Purpose: : Corneal biomechanics plays an important role in determining the eye’s structural integrity, optical power and the overall quality of vision. A critical limitation to increasing our understanding of how corneal biomechanics controls corneal stability and refraction is the lack of non-invasive technologies that microscopically measure local biomechanical properties, such as corneal elasticity within the 3D space. We demonstrate that by measuring the movement of a femtosecond laser generated cavitation bubble as it interacts with an acoustic radiation force, we can determine local values for an individual cornea’s Young’s modulus, without altering its structure.

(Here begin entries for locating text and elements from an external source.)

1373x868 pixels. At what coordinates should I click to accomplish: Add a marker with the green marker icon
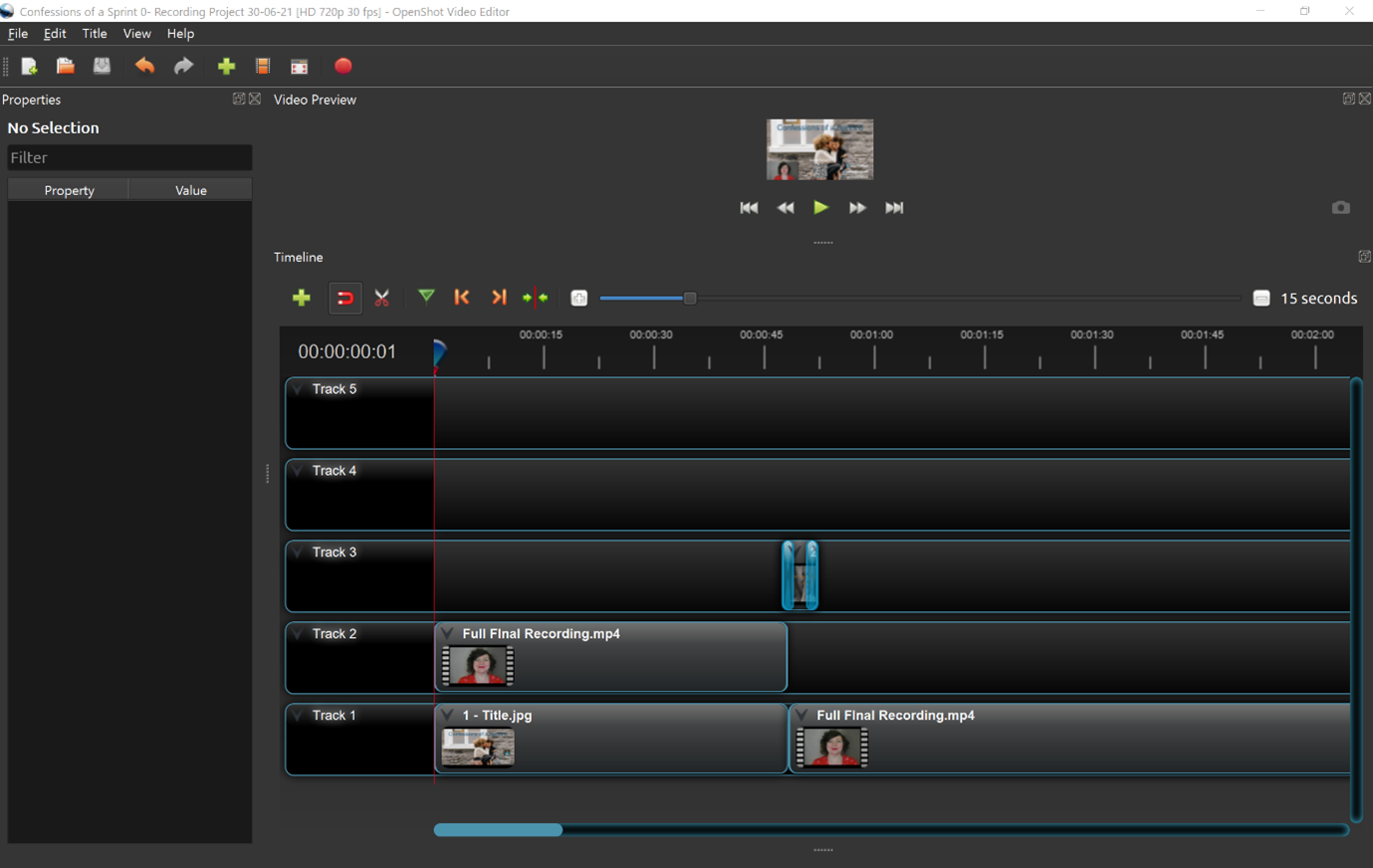click(x=426, y=297)
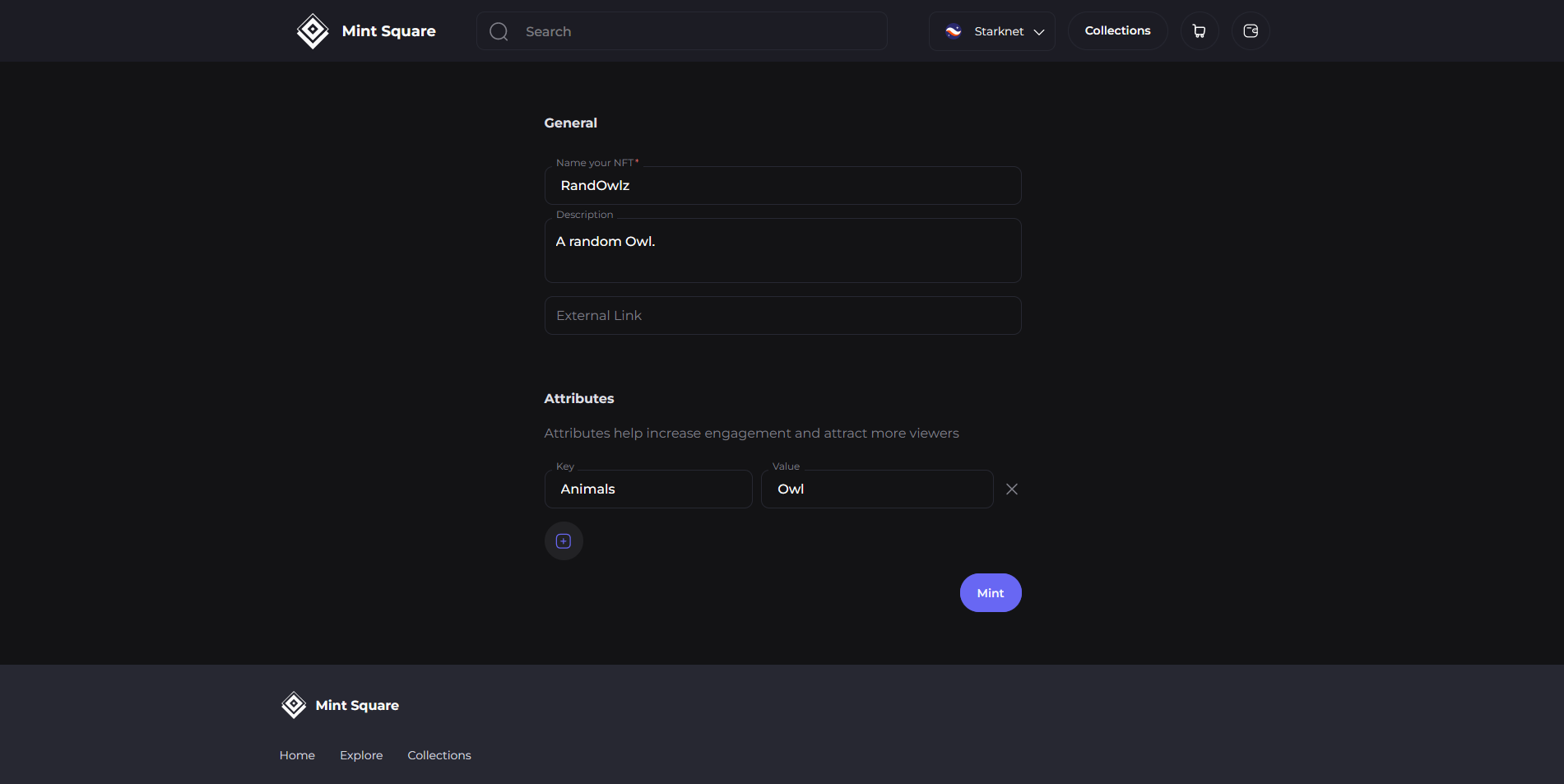The height and width of the screenshot is (784, 1564).
Task: Go to Home link in footer
Action: [297, 755]
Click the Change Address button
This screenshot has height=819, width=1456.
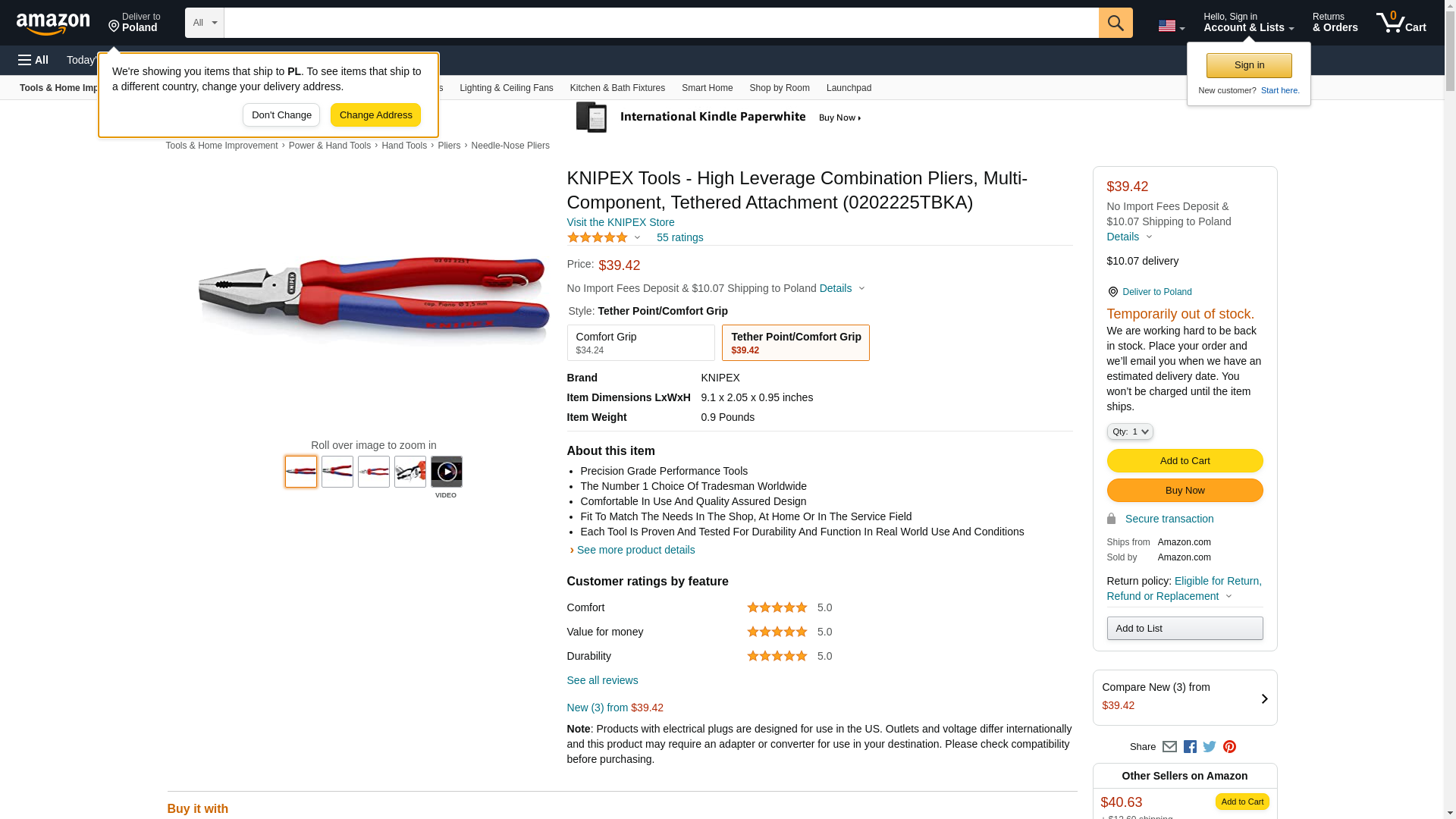click(375, 115)
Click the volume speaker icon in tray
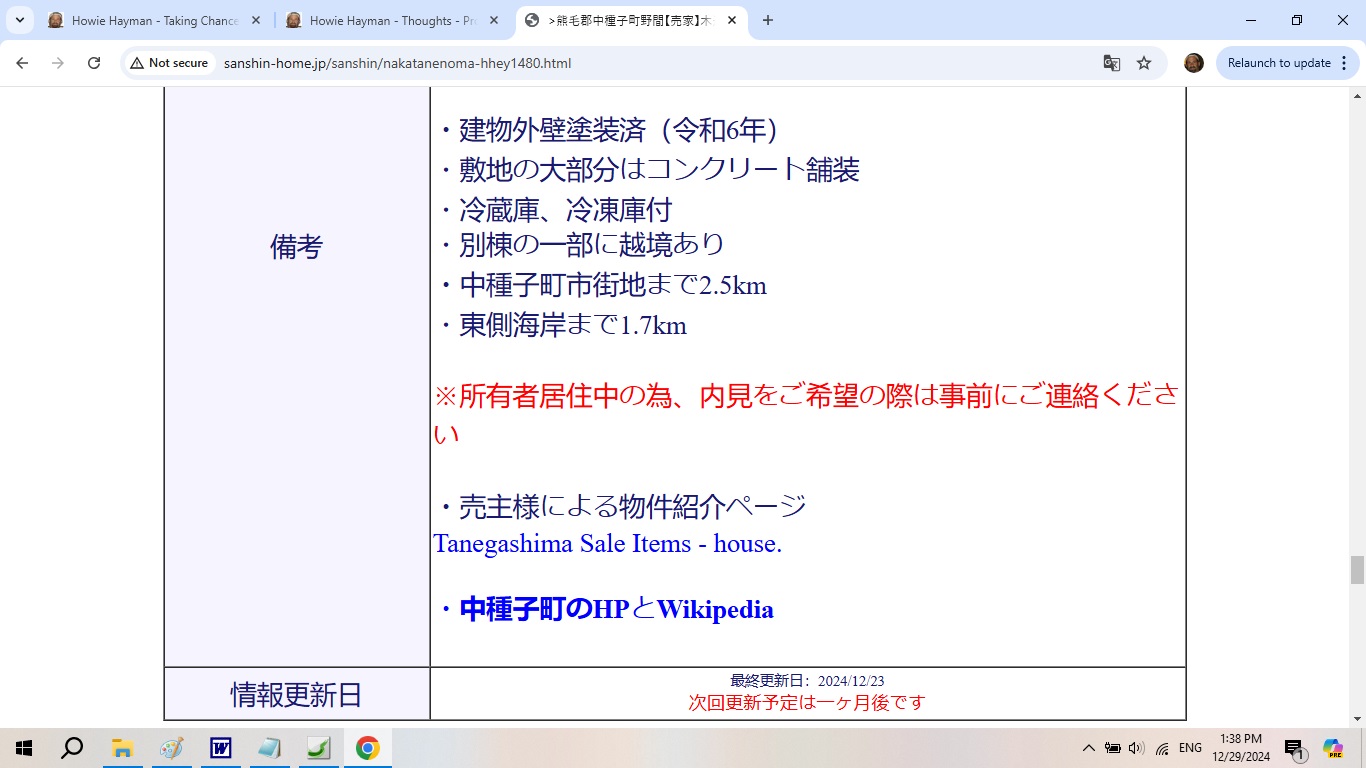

Methods: : A porcine cadaver cornea was placed into a layer of gelatin within a water tank filled with de-ionized water.Femtosecond laser pulses with 5 mJ energy induced optical breakdown within the stroma and produced a cavitation bubble for radiation force measurements. A 20 MHz two-element confocal ultrasonic transducer applied 6.5 ms acoustic radiation force-chirp bursts to the bubble with the outer element (1.5 MHz) while the bubble position was monitored within the cornea using pulse-echoes with the center element (20 MHz). A cross-correlation method was used to measure bubble displacements and determine exponential time constants of the temporal responses. Maximum bubble displacements are inversely proportional to the local Young’s modulus.

Results: : The bubble response to acoustic radiation force shows a maximum displacement of approximately 6 mm. Young’s modulus estimates are made by accounting for differences in bubble size according to the square root of integrated backscatter and comparing with reference displacements in gelatin phantoms with known mechanical properties. Measurements yielded a Young’s modulus of E20MH= 16 +/- 2.5 kPa in the direction perpendicular to the corneal surface and were in reasonable agreement with elasticity values obtained with traditional microelastometer (E2M =13.7 +/- 9.8 kPa). Histology studies indicated no detectable damage at the location of the acoustic radiation force microscopy (ARFEM) measurements.

Conclusions: : Our results indicate that local elasticity of the cornea can be measured with ARFEM with spatial resolution in the micron range. Since ARFEM did not introduce permanent damage to the tissue it is candidate for possible future in vivo corneal elasticity studies.